(No longer in theaters)
Martin McDonagh, Graham Broadbent, Peter Czernin
Oct 12, 2012
In Seven Psychopaths and his first full-length film, In Bruges, Irish playwright and filmmaker Martin McDonagh indulges a taste for hit-men thrillers rich in genre-conscious banter and splattery violence. The debt to Tarantino is obvious, but McDonagh’s kicky carnage has an element of blasphemy—the characters (and their creator) defying a God that will surely send them to hell. His protagonist (Colin Farrell, superb) is an Irish screenwriter living in Hollywood and freeassociating a psycho-killer script while around him revolve an assortment of actual psychos telling their stories, the line between reality and fantasy so blurred that the blurring itself becomes the joke— a brilliant one.
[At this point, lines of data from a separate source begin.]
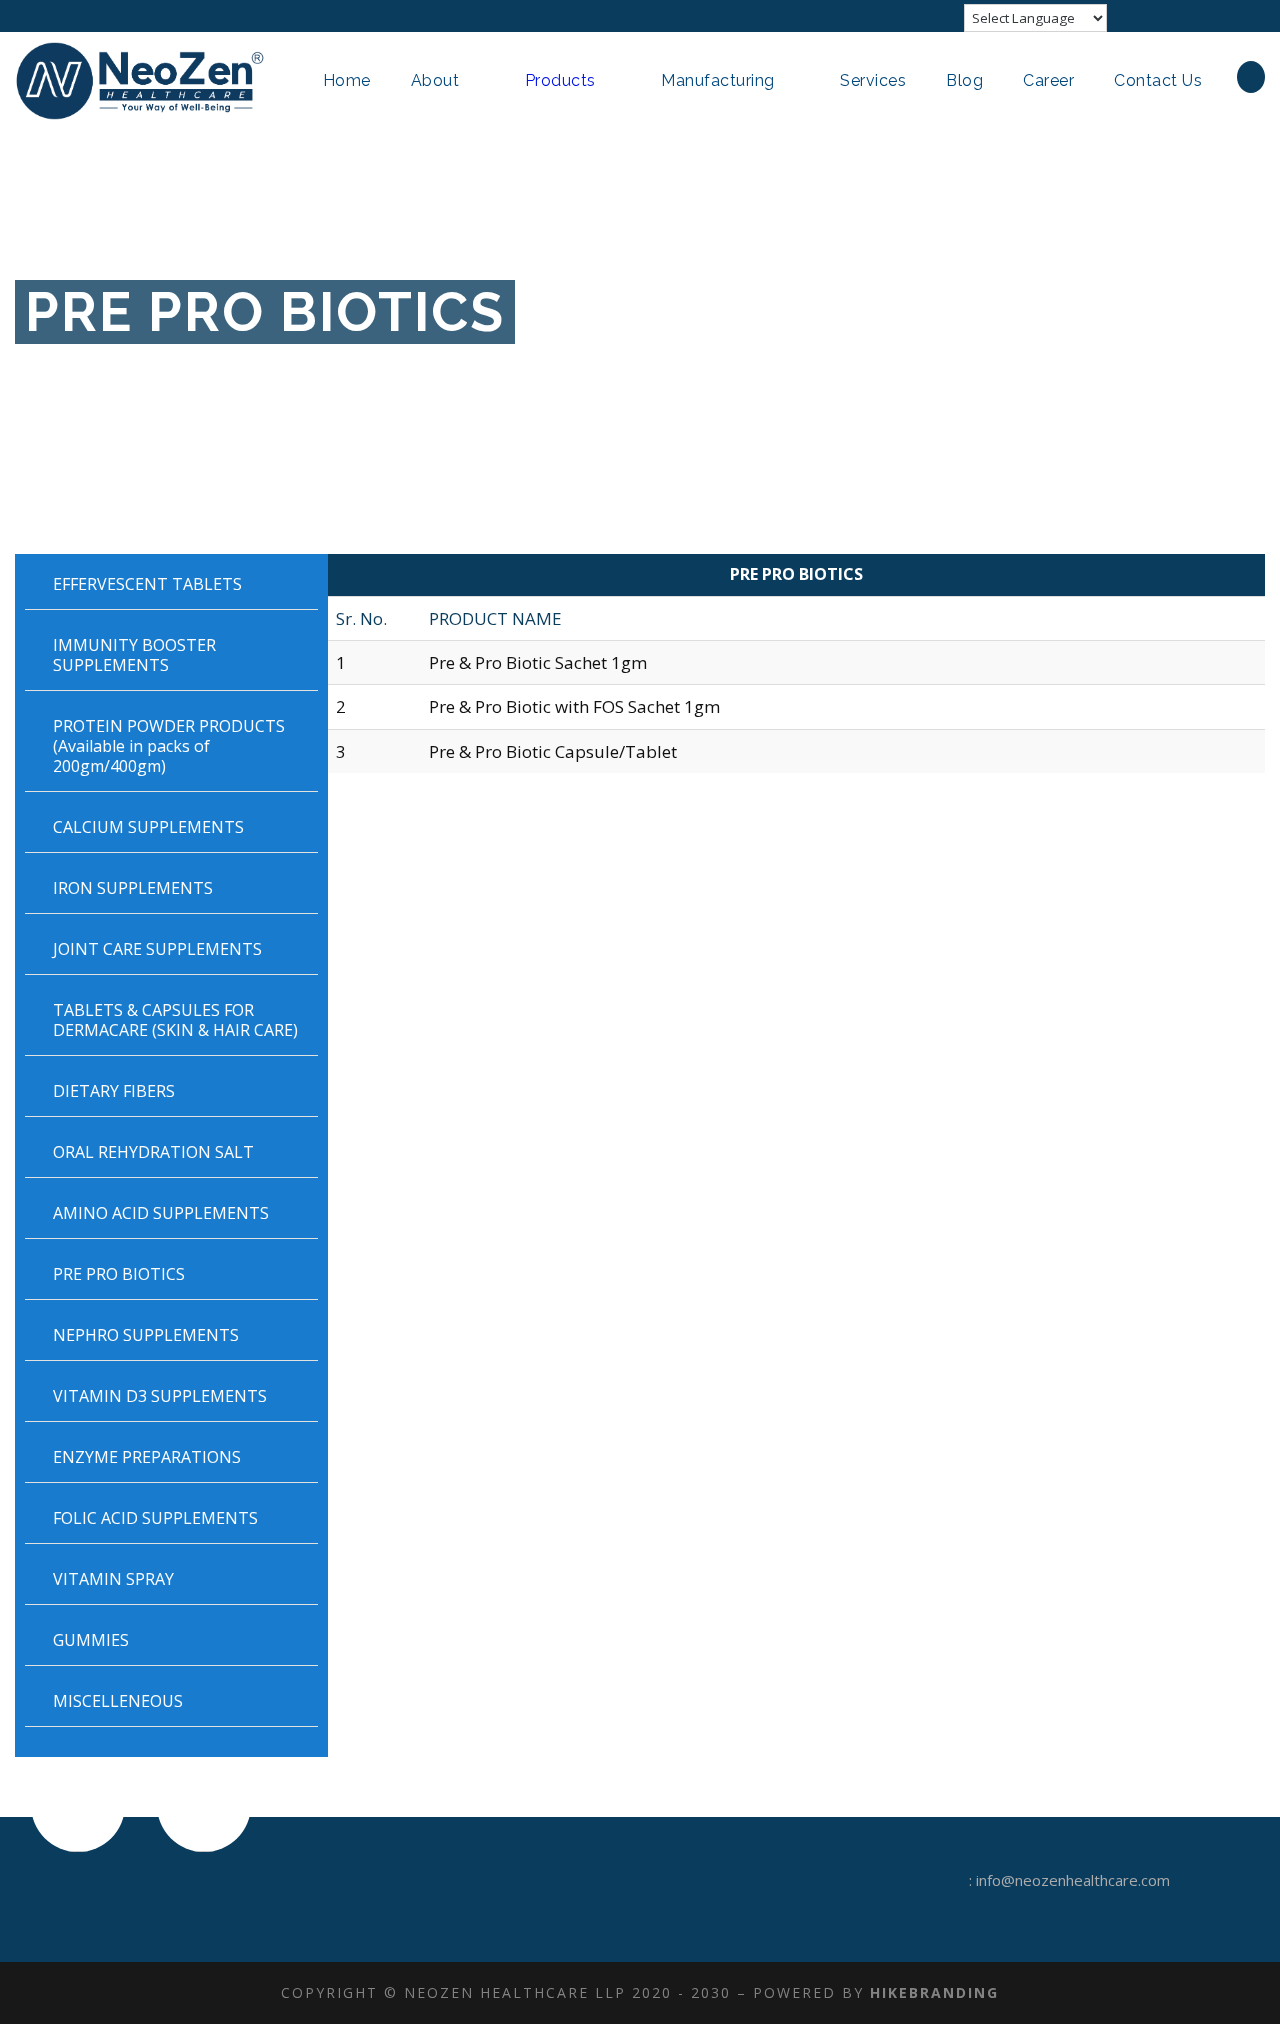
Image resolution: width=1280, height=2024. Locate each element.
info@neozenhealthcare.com (1073, 1880)
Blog (964, 80)
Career (1048, 80)
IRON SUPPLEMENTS (133, 888)
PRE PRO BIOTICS (119, 1274)
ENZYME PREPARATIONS (147, 1457)
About (435, 80)
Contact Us (1158, 80)
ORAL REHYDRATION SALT (153, 1152)
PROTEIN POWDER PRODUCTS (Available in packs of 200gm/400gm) (169, 746)
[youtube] (1222, 16)
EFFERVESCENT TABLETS (147, 584)
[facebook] (1148, 16)
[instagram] (1259, 16)
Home (347, 80)
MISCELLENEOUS (118, 1701)
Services (873, 80)
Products (560, 80)
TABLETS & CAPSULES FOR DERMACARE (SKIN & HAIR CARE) (175, 1020)
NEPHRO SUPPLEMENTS (146, 1335)
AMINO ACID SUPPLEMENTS (161, 1213)
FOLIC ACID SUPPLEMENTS (155, 1518)
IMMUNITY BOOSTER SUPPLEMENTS (134, 655)
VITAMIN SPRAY (113, 1579)
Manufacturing (718, 80)
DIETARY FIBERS (114, 1091)
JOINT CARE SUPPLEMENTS (157, 949)
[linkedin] (1185, 16)
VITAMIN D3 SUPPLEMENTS (160, 1396)
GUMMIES (91, 1640)
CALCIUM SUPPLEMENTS (148, 827)
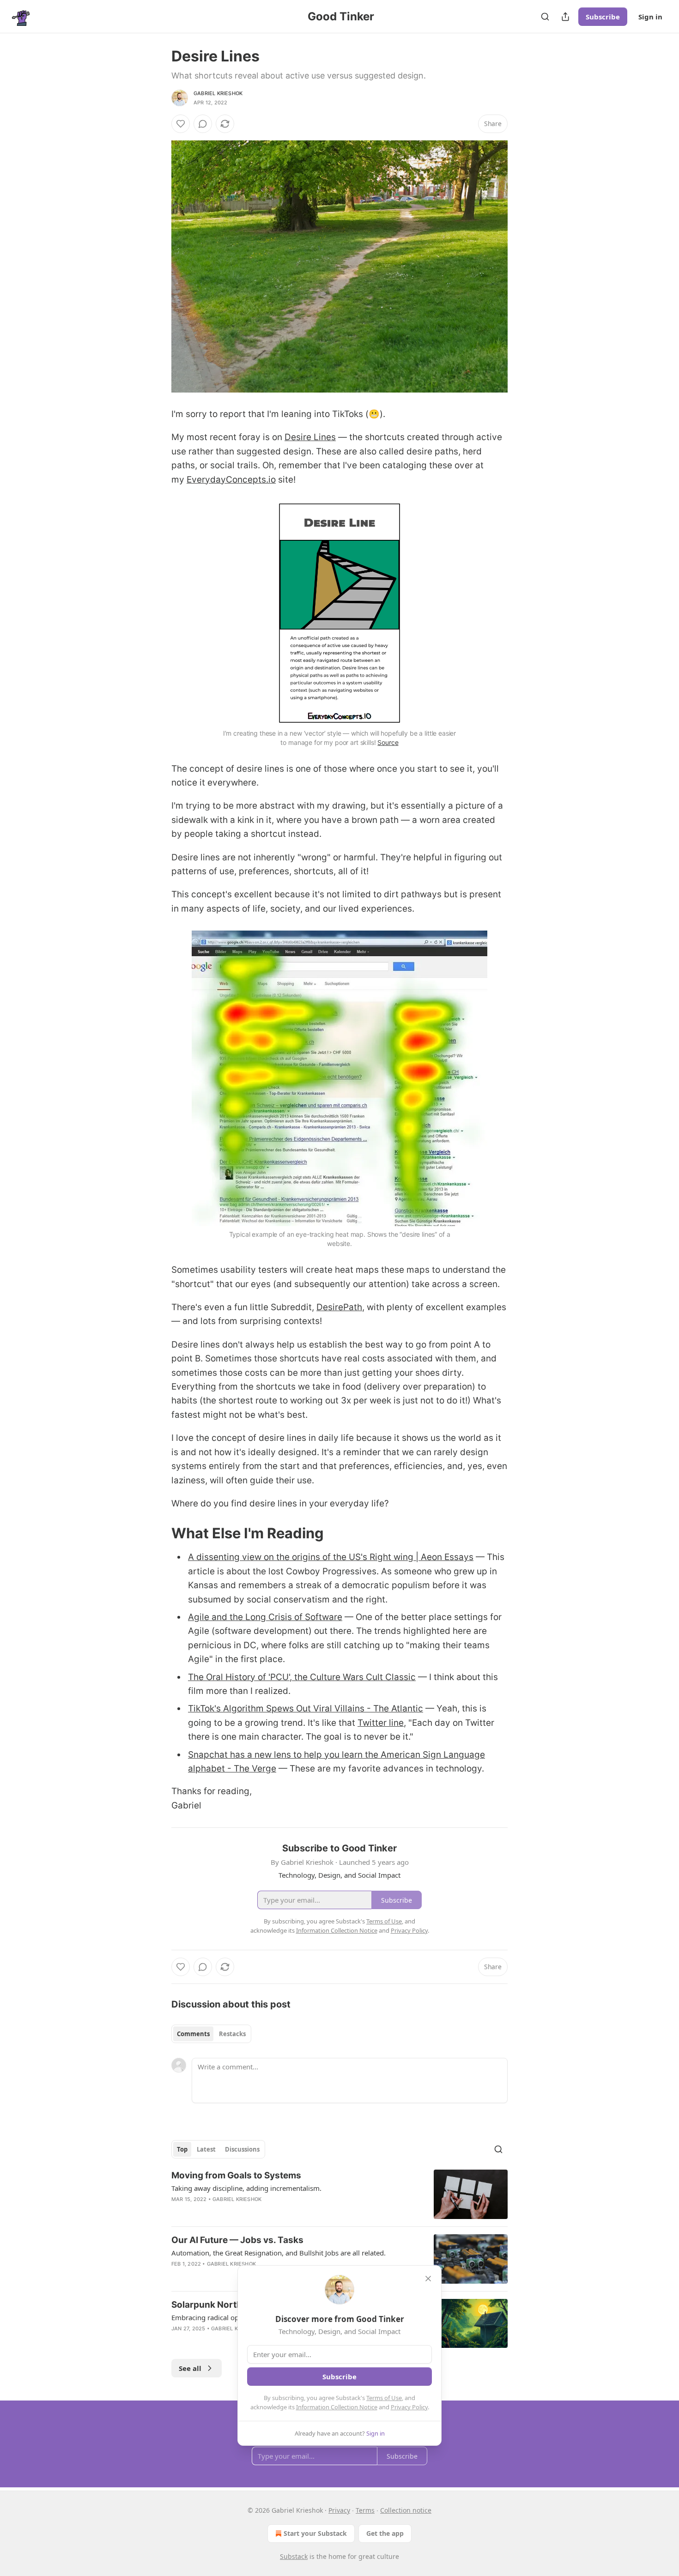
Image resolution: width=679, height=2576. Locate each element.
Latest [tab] (206, 2149)
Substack (294, 2556)
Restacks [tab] (232, 2034)
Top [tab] (182, 2149)
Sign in (650, 16)
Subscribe (603, 16)
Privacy (339, 2510)
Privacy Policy (409, 2407)
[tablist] (211, 2034)
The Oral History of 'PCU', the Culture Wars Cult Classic (302, 1677)
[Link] (158, 1533)
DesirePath (339, 1307)
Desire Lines (310, 437)
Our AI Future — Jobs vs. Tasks (237, 2240)
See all (190, 2368)
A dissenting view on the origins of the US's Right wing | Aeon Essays (330, 1557)
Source (387, 742)
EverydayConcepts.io (231, 479)
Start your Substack (315, 2533)
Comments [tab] (193, 2034)
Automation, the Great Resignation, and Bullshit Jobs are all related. (278, 2252)
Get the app (385, 2533)
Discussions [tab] (242, 2149)
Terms (365, 2510)
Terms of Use (384, 2398)
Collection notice (405, 2510)
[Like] (180, 124)
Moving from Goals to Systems (236, 2175)
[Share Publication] (565, 16)
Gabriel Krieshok (218, 93)
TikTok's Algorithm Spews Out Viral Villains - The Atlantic (305, 1708)
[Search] (545, 16)
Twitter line (381, 1722)
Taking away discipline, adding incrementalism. (246, 2188)
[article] (339, 2194)
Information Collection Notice (336, 2407)
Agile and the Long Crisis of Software (265, 1617)
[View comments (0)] (203, 124)
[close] (428, 2278)
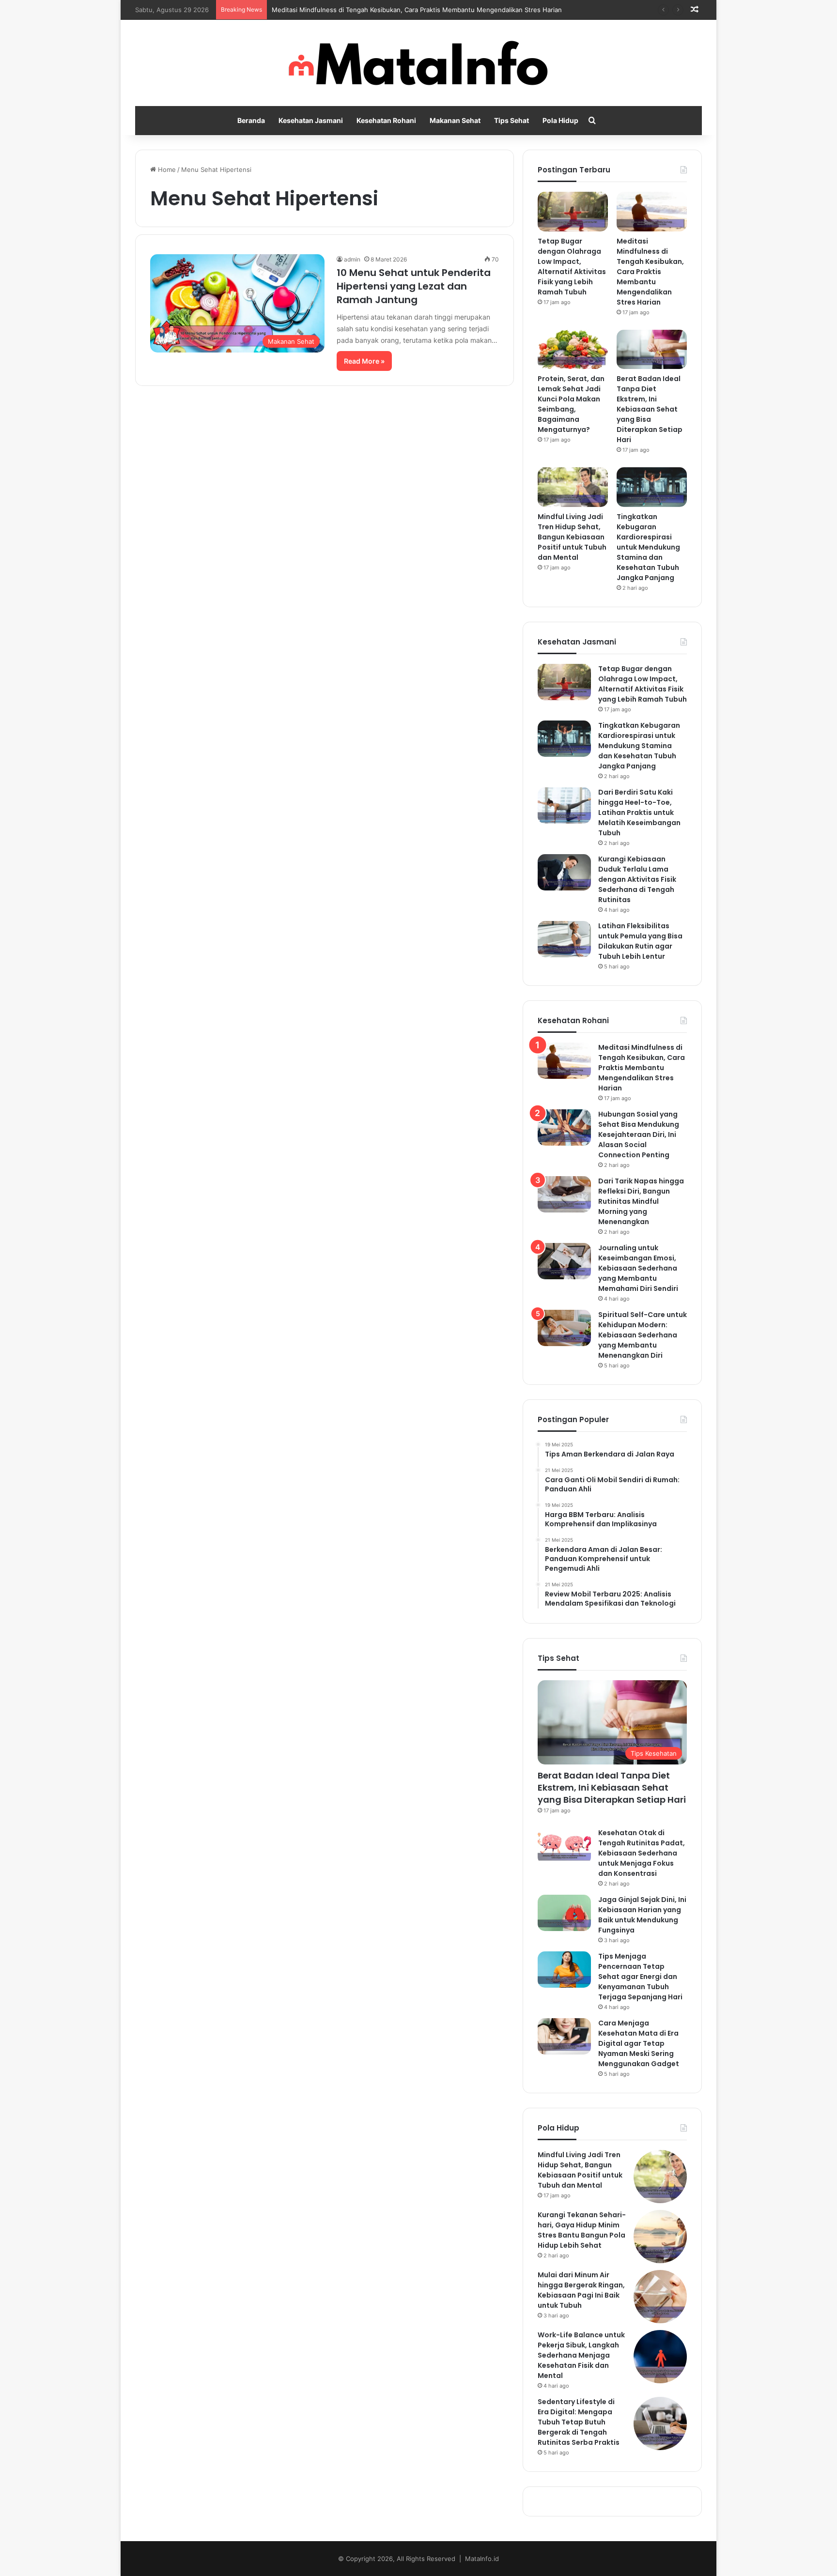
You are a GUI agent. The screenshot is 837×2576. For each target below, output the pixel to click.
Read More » (364, 361)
Sam Rockwell kills as the hero’s loony tunes best friend, deliciously abetted by Christopher Walken as an aging, sad-sack dognapper. (Guest hipster psychos include Woody Harrelson, Harry Dean Stanton, and Tom Waits.) The trouble is that after an hour of going with the blood flow, McDonagh maroons his characters in the desert and the meta turns monotonous. Seven Psychopaths doesn’t jell, but it’s enough of a crowd-pleaser to make you worried about how pleased the crowd around you is.